Milano, 26 giugno 2026 – Uccise dopo essere stato sorpreso nella casa dove si era introdotto per rubare. Successivamente, dopo l’arresto, cercò di confondere le acque, rivelando doti dissimulatorie che, paradossalmente, gli sono state riscontrate nel momento in cui è stato sottoposto a una perizia psichiatrica.

Dawda Bandeh, 28 anni, gambiano, è stato condannato a 16 anni di reclusione, nel processo celebrato con rito abbreviato davanti al gup di Milano. È imputato con l’accusa di aver ucciso, strangolandolo, Angelito Acob Manansala, il collaboratore domestico dei proprietari di una villa Liberty in via Randaccio, non lontano dall’Arco della Pace.
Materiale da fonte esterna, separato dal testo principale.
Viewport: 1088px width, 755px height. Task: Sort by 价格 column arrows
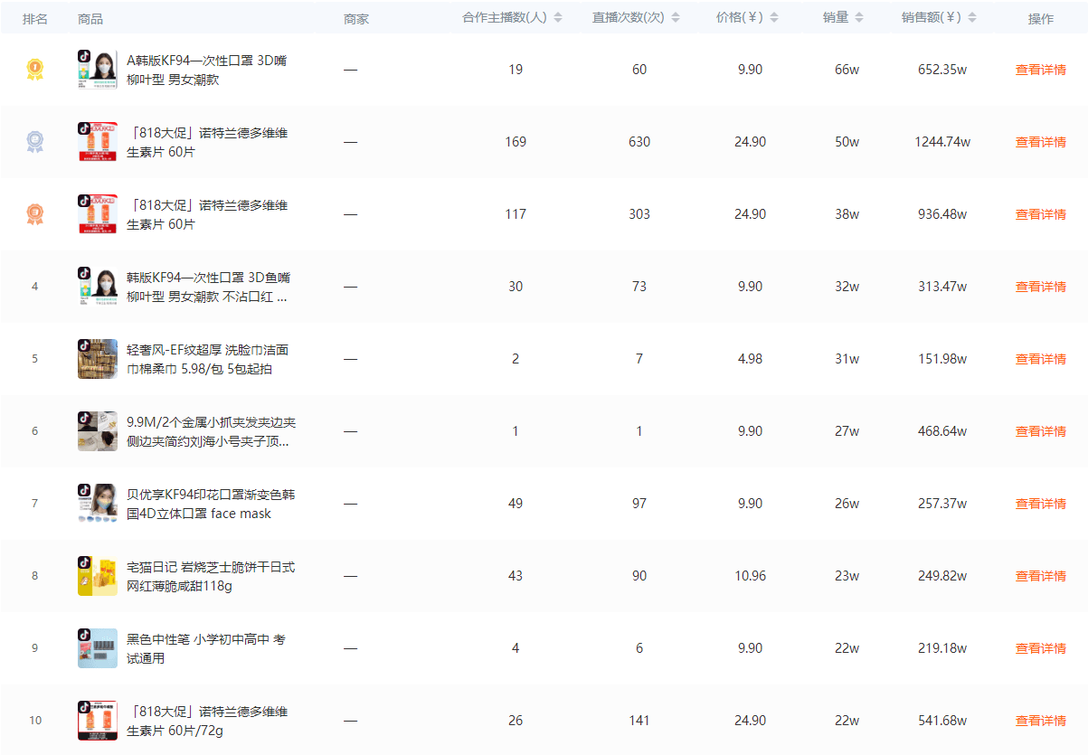click(x=774, y=18)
Il 20 aprile 2025, la sera di Pasqua, il 61enne di origini filippine l’aveva sorpreso mentre rovistava nell’abitazione, a caccia di oggetti e accessori da rubare.

L’inchiesta

Il pm Andrea Zanoncelli, nelle indagini della Polizia, aveva contestato a Bandeh l'omicidio volontario con l'aggravante della minorata difesa e la rapina, imputazioni riconosciute entrambe nella sentenza di oggi. In fase di requisitoria aveva chiesto che il giovane venisse condannato a 18 anni.